After a multi-year saga, surveyors today begin enforcing compliance with new Requirements of Participation guidance. It includes hundreds of pages of challenging changes to abuse reporting and investigation, resident rights and substance abuse care standards, as well as at least one provision that providers fear could tie their hands in tricky drug-abuse scenarios.

The Centers for Medicare & Medicaid Services made significant revisions to clarify types of abuse, what surveyors need to regulate and what they don’t, and how quickly states should respond to complaints of abuse potentially resulting in Immediate Jeopardy.

Those changes might trigger more citations for resident-to-resident altercations, several providers and compliance, experts have warned.

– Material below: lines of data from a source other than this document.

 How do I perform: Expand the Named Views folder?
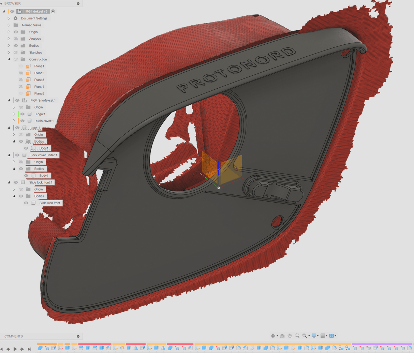9,25
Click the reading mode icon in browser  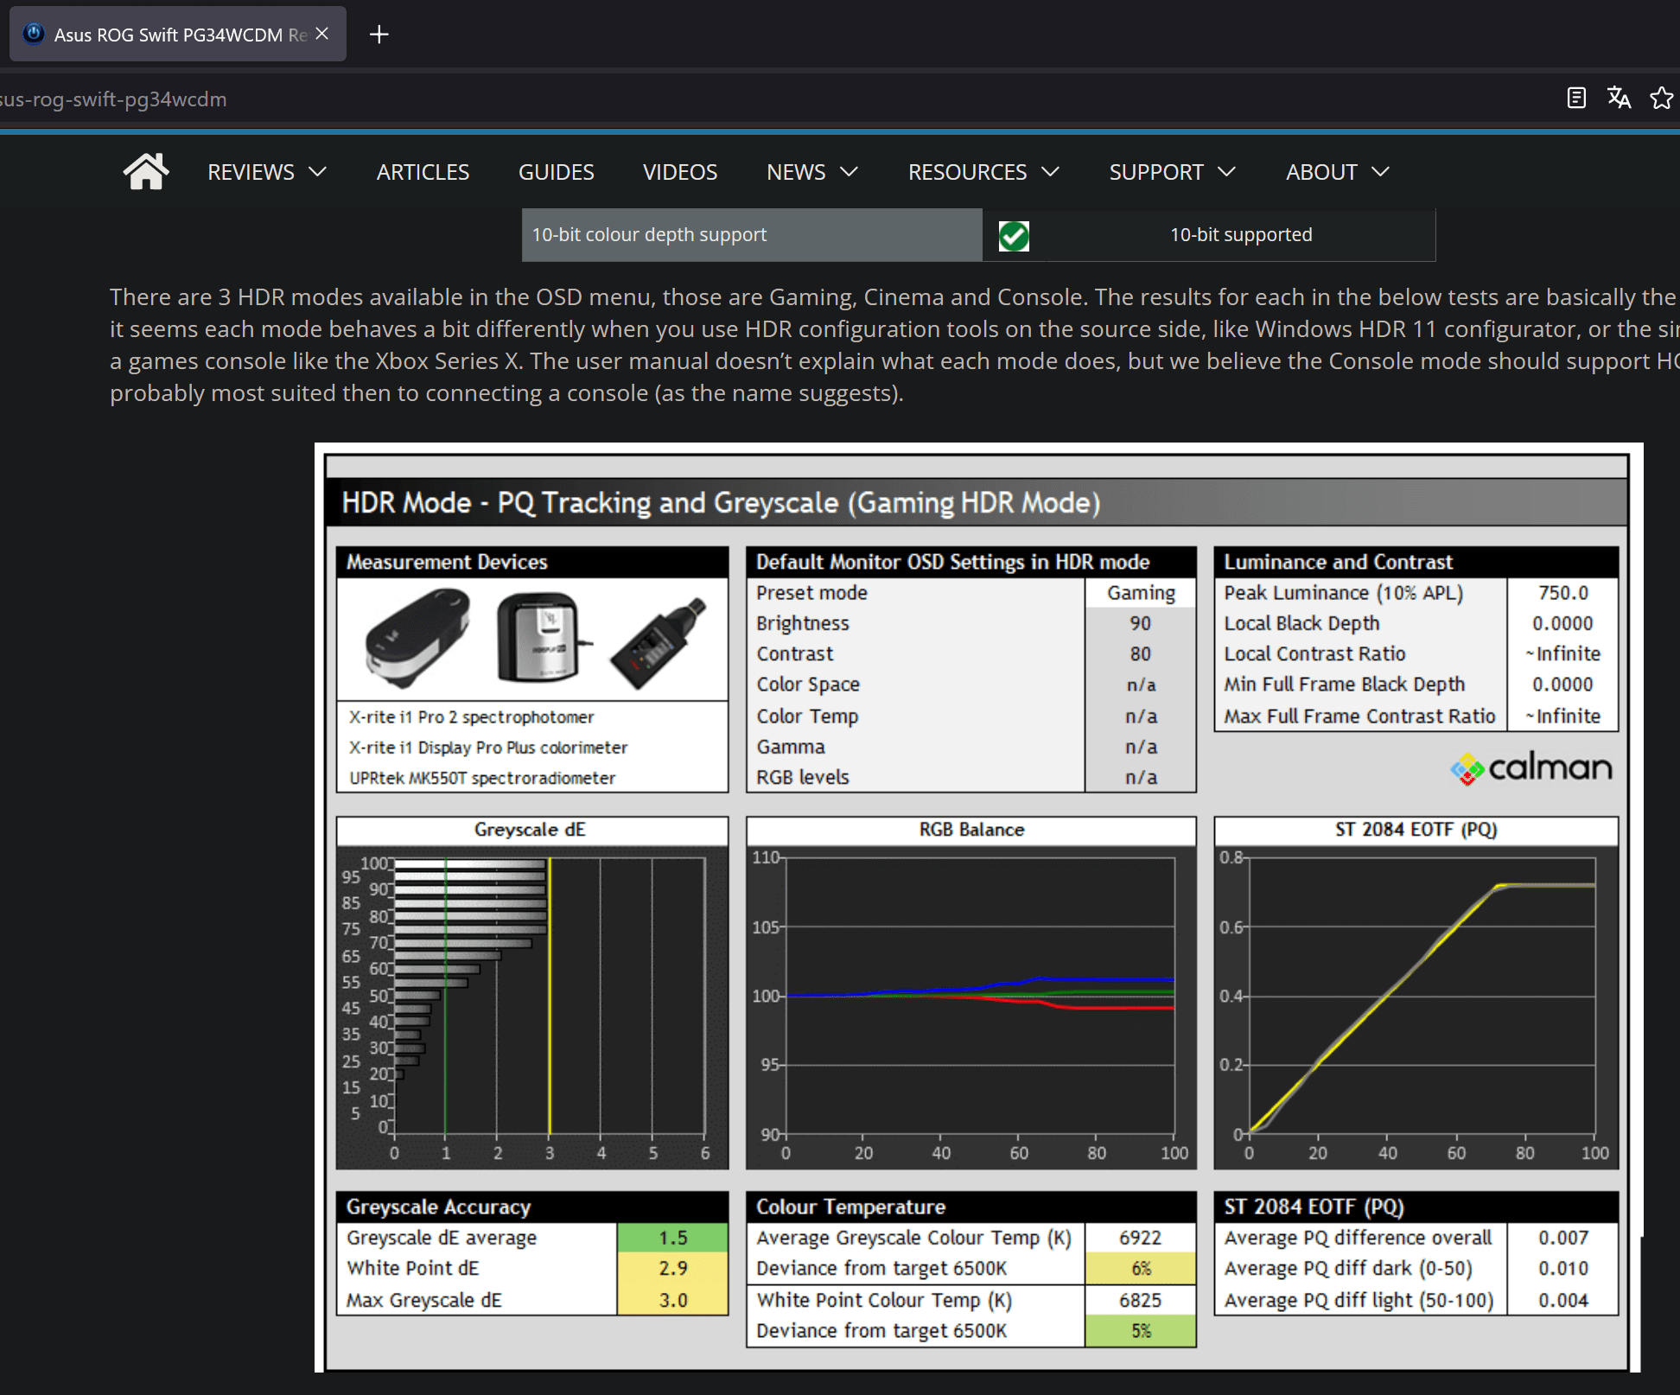[x=1577, y=98]
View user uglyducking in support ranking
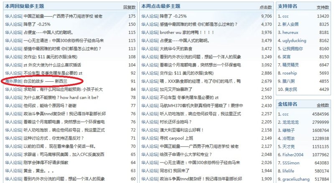334x183 pixels. tap(294, 41)
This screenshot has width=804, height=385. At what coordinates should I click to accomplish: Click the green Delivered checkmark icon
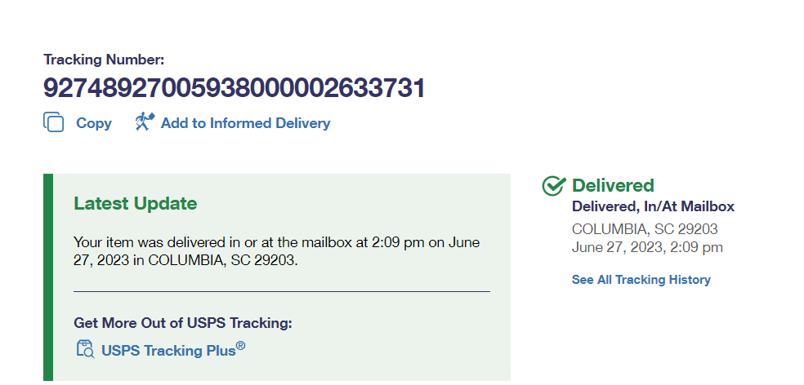(554, 186)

While the new guidance cautions inspectors to “not assume that every resident to resident altercation results in abuse,” it leaves the interpretation up to an inspector’s understanding of a resident’s willful infliction of injury, pain or mental anguish.

“Altercations involving residents with cognitive impairments or mental illness may constitute abuse because neither condition automatically prevents the resident from committing deliberate or willful actions,” Denise Winzeler, BSN, RN, AAPACN’s curriculum development specialist wrote in a recent blog.

Denise Winzeler

“For example, it is ‘willful’ when a resident with cognitive impairment strikes out at another resident; in contrast, when a resident with cognitive impairment inadvertently trips and tries to prevent falling by grabbing onto another resident, also causing them to fall, the action would not be considered ‘willful.’”

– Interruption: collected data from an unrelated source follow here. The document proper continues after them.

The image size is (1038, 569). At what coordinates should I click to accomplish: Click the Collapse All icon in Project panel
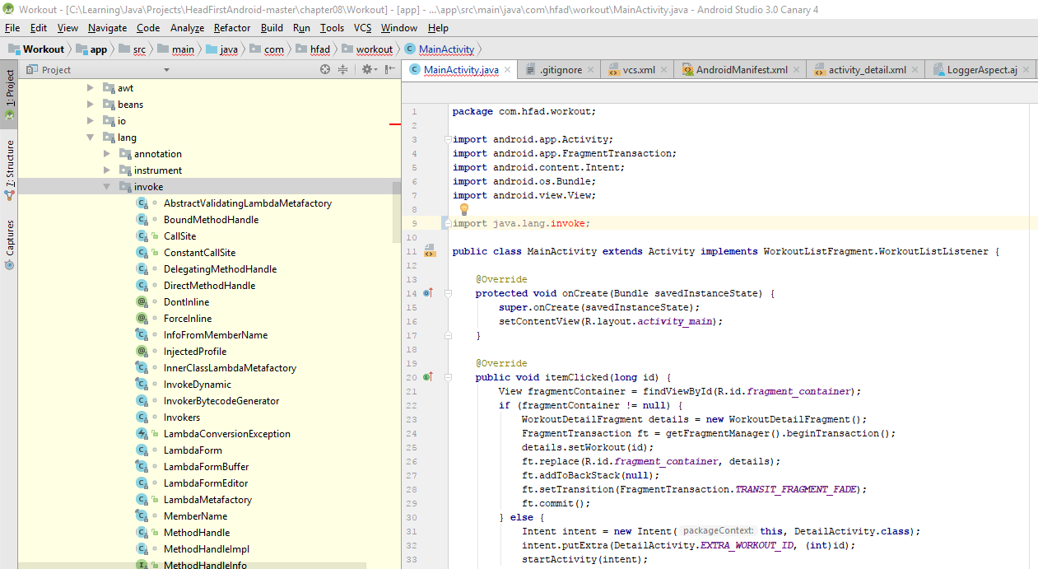coord(343,70)
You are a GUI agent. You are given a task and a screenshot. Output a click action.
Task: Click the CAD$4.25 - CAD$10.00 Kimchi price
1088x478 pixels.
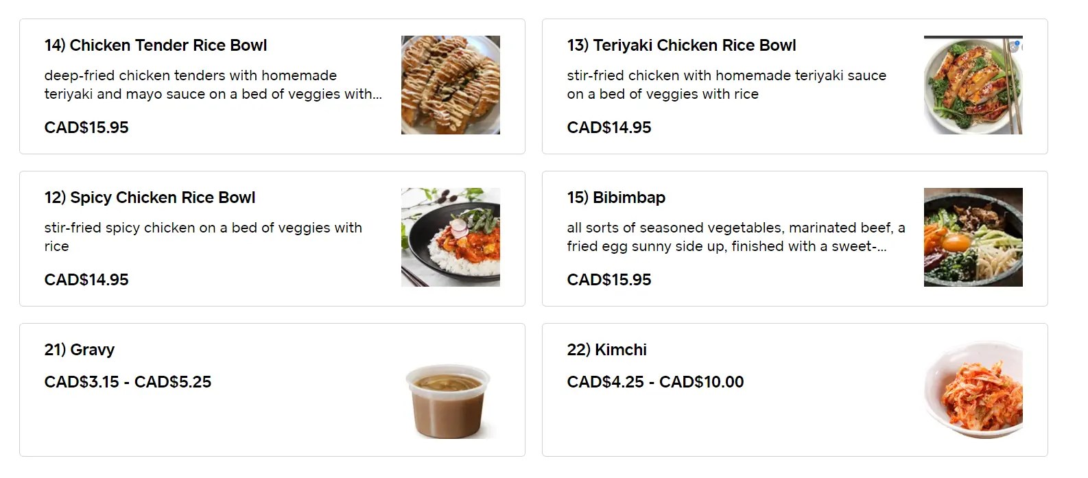[655, 382]
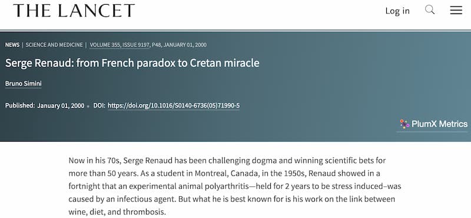471x218 pixels.
Task: Select the NEWS section label
Action: tap(12, 45)

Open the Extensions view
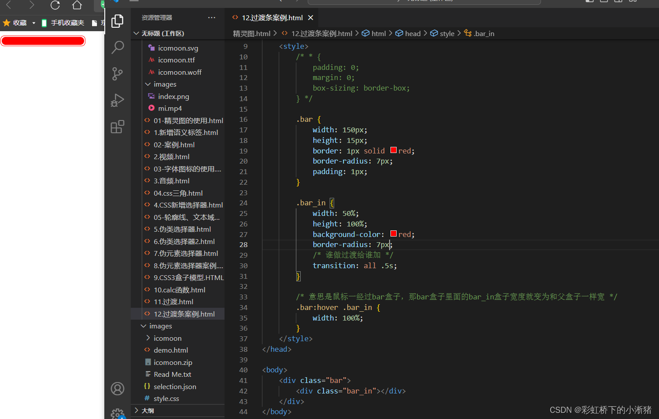point(118,127)
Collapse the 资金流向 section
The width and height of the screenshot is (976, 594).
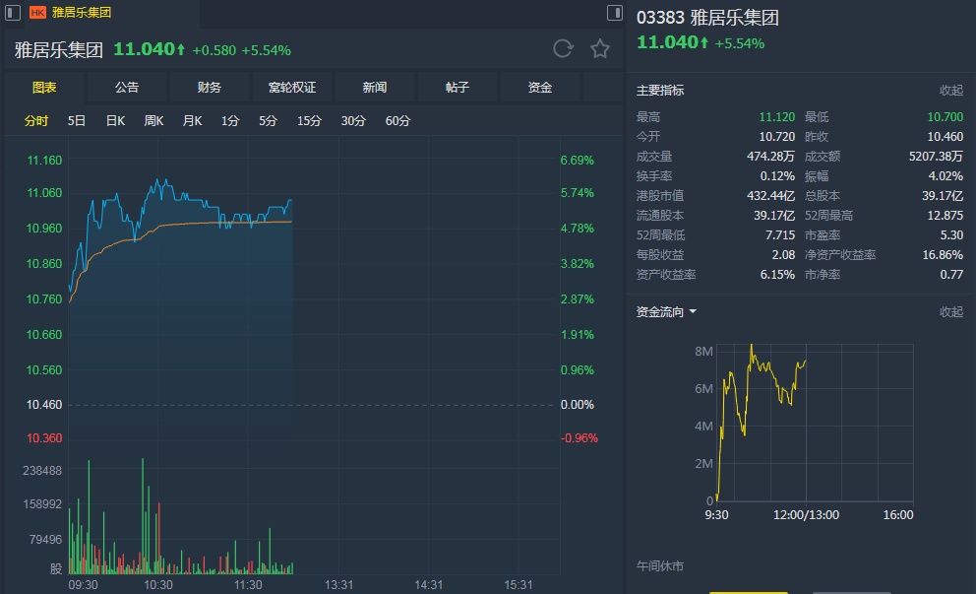(950, 312)
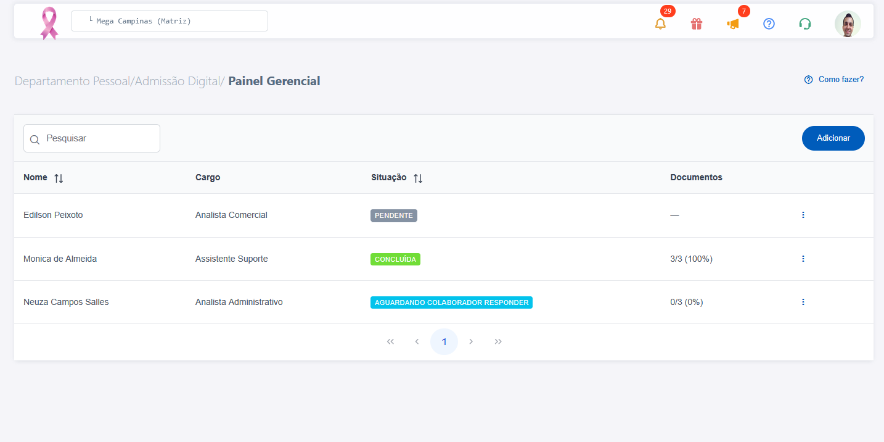The image size is (884, 442).
Task: Open actions menu for Edilson Peixoto
Action: pyautogui.click(x=803, y=215)
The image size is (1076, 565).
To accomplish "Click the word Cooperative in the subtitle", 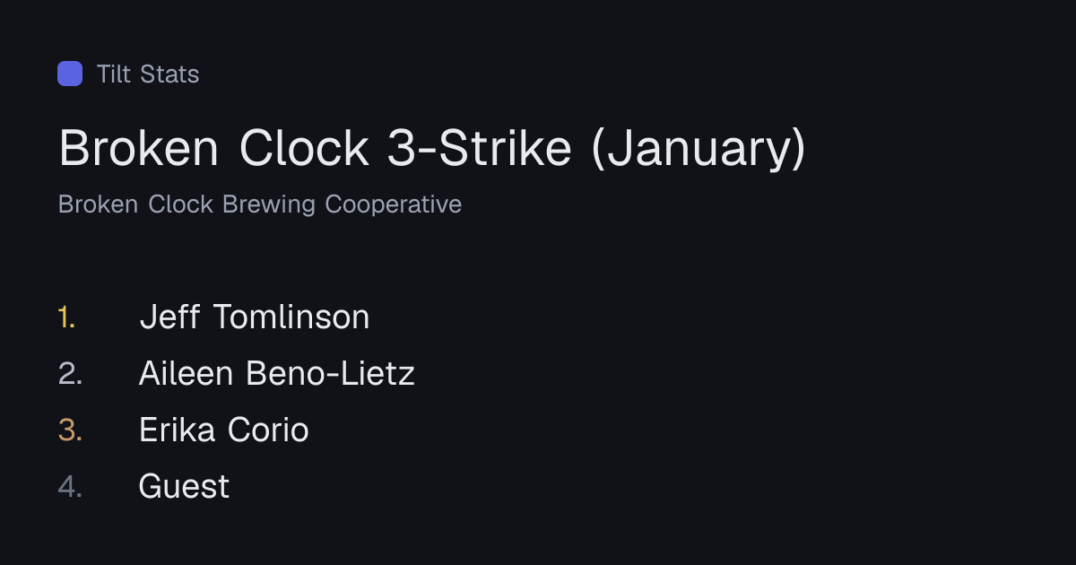I will [x=394, y=204].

CMS is also emphasizing use of its Psychosocial Outcome Severity Guide to measure the impact or abuse or neglect. Revised guidance encouraged surveyors to apply its reasonable person concept to measure the potential outcome a deficiency may have had on a reasonable person in the resident’s position, especially if the resident is unable to communicate.

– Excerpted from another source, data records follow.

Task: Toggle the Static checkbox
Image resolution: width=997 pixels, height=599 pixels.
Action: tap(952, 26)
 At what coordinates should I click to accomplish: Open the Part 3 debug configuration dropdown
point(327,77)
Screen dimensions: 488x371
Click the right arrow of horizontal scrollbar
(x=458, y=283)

“There are situations that are likely to cause psychosocial harm which may sometimes take months or years to manifest and have long-term effects on the resident and his/her relationship with others,” the guidance states. “Therefore, during a survey Immediate Jeopardy or Actual Harm may be supported when there is not an observed or documented negative psychosocial outcome, or a description of resident impact from the resident’s representative or others who know the resident.” 

Expect additional citations

That standard could be used to measure victim impact in the case of sexual assault; sexual harassment; staff to resident physical, sexual, or mental/verbal abuse; staff sharing demeaning or humiliating photographs or videos of nursing home residents; punishments that infringe on residents’ rights; or resident-to-resident scenarios.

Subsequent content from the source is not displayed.